[lbo-talk] USA and protests -or lack thereof-

Eric Beck ersatzdog at gmail.com
Sat Mar 14 16:05:23 PDT 2009


On Sat, Mar 14, 2009 at 5:21 AM, Jim Farmelant <farmelantj at juno.com> wrote:
> Alexis de Tocqueville in his book, *The Ancien Régime and the
> Revolution*,
> emphasized the role that increasing prosperity played in generating
> resistance by increasing people's expectations of future improvements.
> It's when these expectations turn out not to be met that people will
> then rebel.  So misery by itself tends not to generate rebellion.  In
> fact it usually breeds passivity.

Why would ever want to prescribe the conditions necessary for change and "revolution"? This is where Leninist (the ripening of conditions) and social democratic (the technocratic achievement of equality) politics march in step with classic liberalism: the (economic) base determines the (political) superstructure.

I'm generally pretty critical of cult-stud/Negrian theses that resistance is everywhere, but subscribing to this list almost makes me want to convert.

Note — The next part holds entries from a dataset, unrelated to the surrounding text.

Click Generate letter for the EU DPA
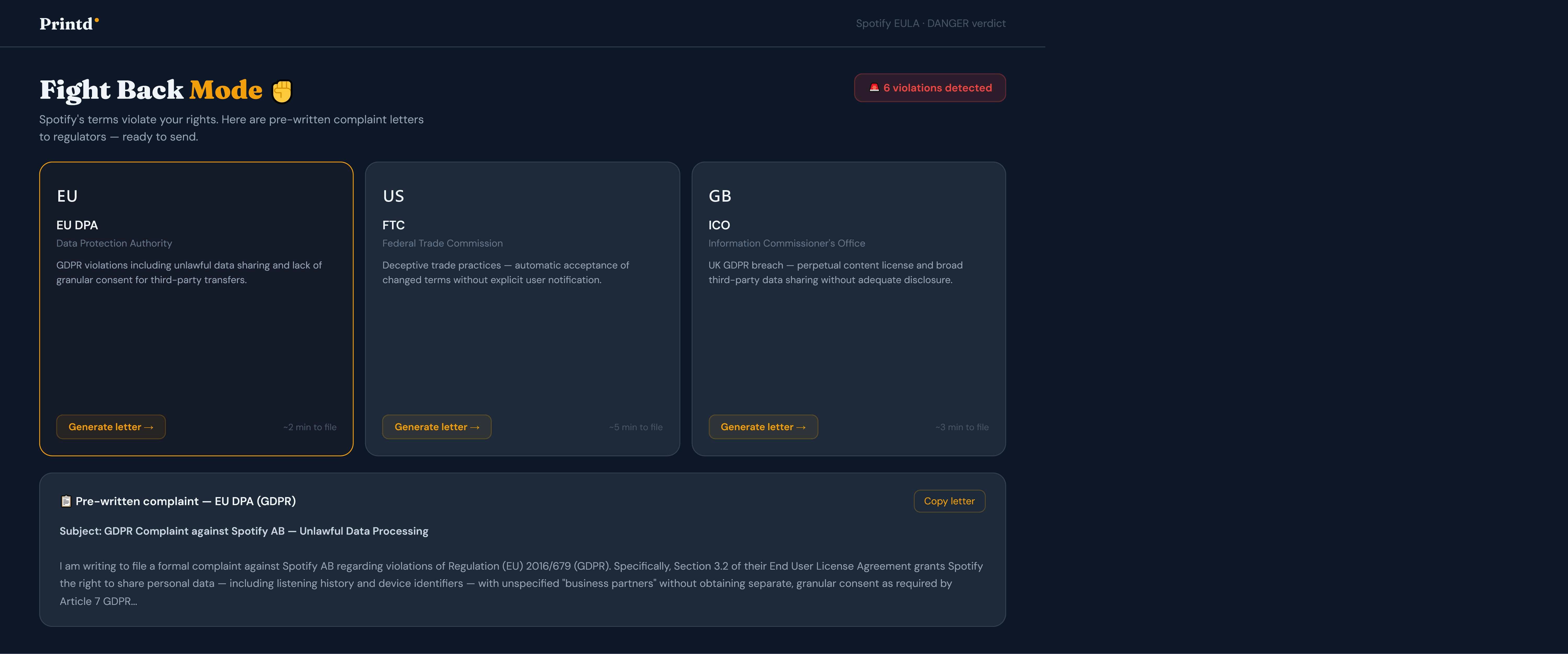 click(110, 427)
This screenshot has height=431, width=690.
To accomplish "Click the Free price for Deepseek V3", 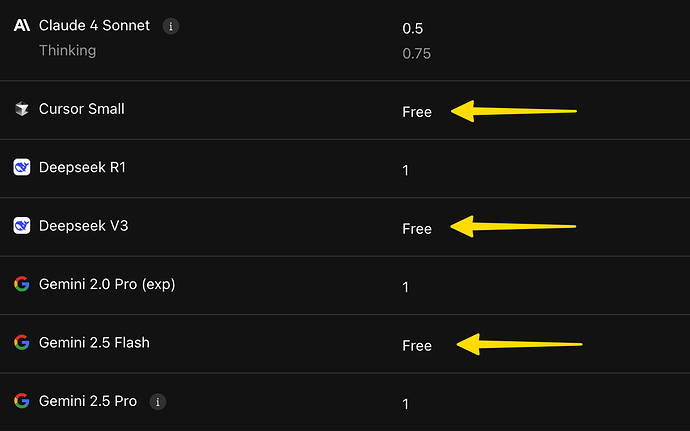I will click(x=417, y=229).
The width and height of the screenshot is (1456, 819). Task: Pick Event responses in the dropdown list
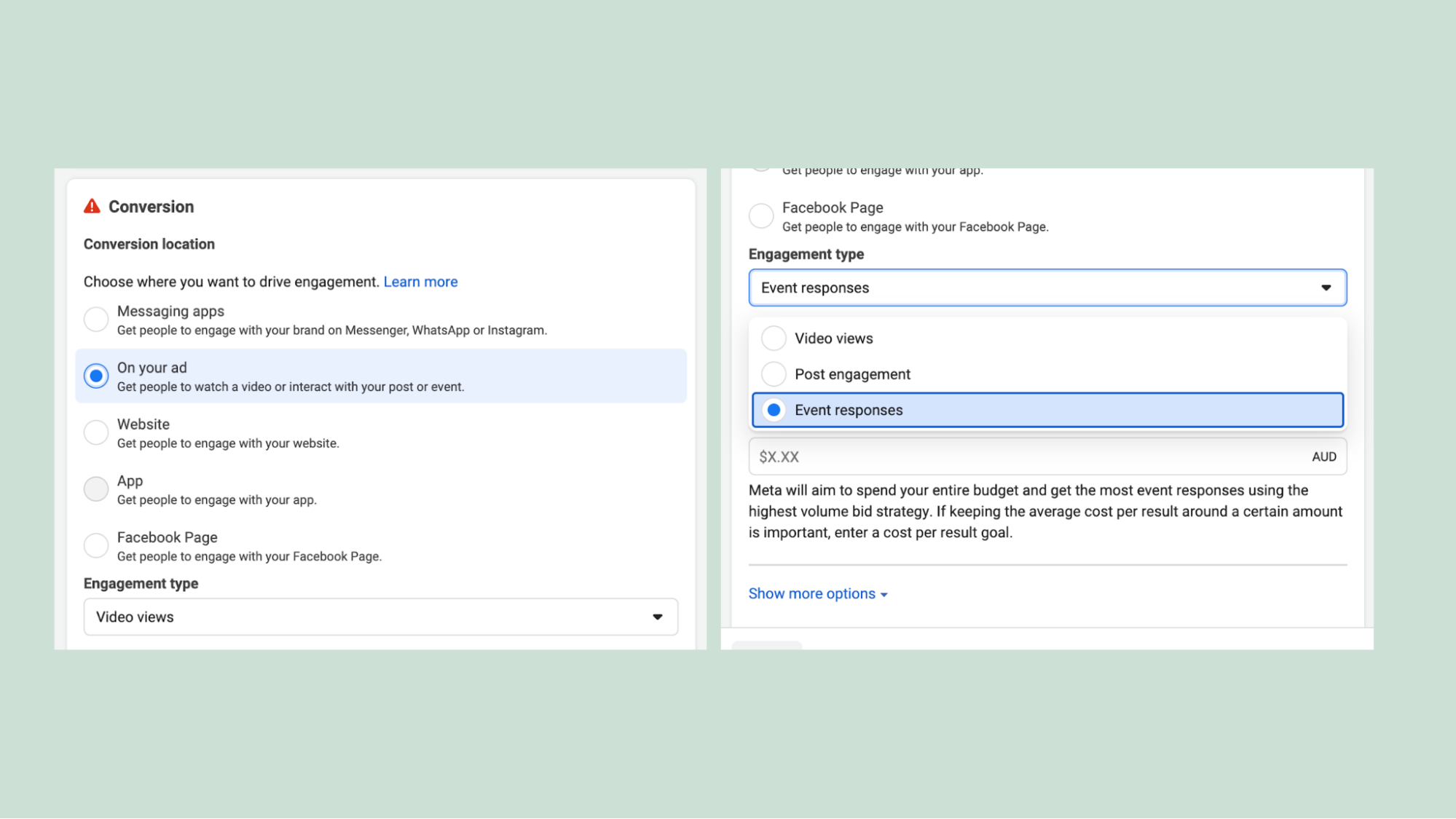(x=849, y=409)
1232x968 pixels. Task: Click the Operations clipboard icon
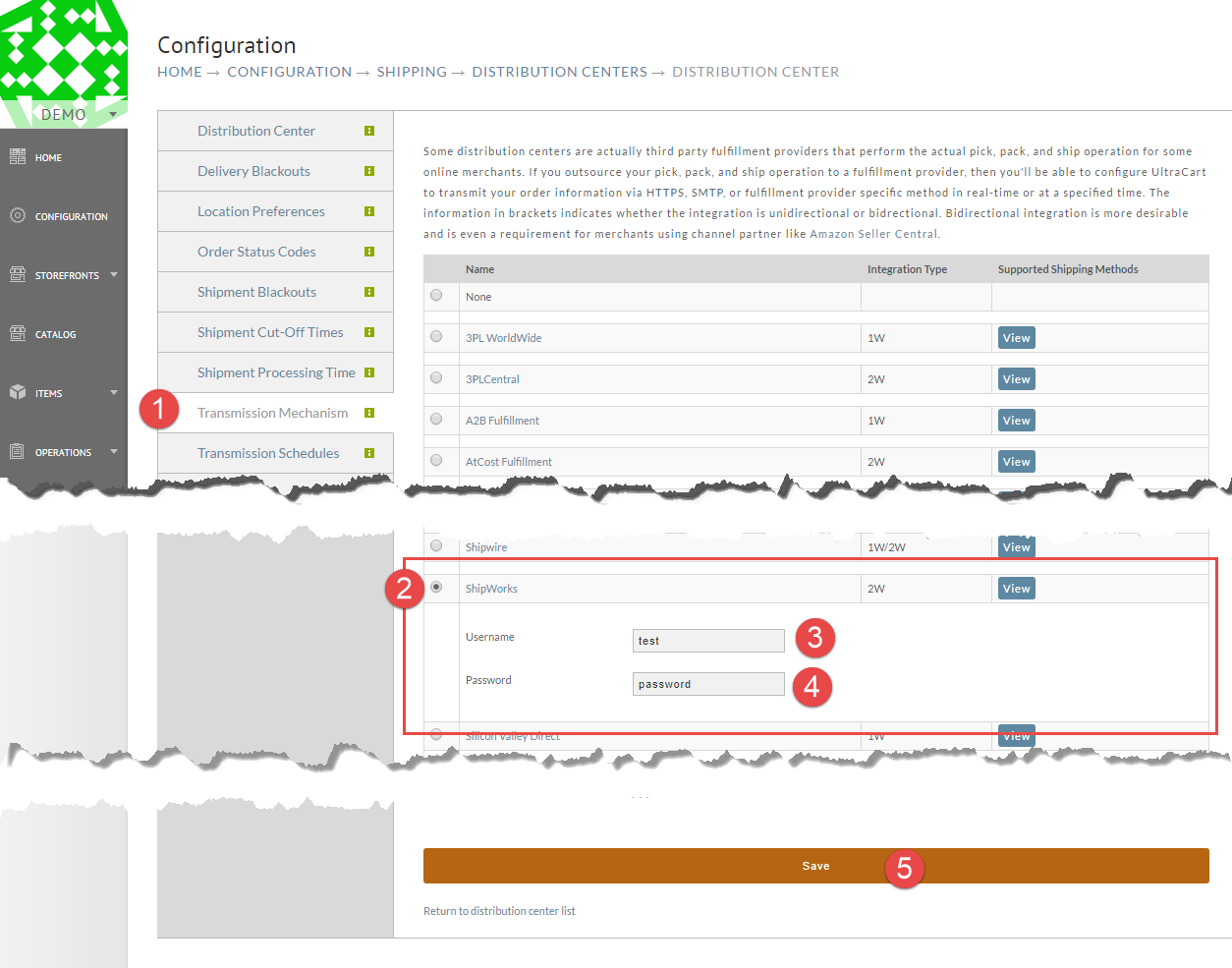click(17, 451)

Reading the (mostly middle-aged white) guys here, you'd never know that people collaboratively dig tunnels to cross borders or that Pakistani health care and sex workers form their own unions or that people engage in informal mutual aid every day. No, the revolutionary politics (which had a pretty strong Oedipal component) they grew up with don't exist anymore so they assume politics don't exist anymore. Fortunately, most people don't care what progressive mailing lists have to say.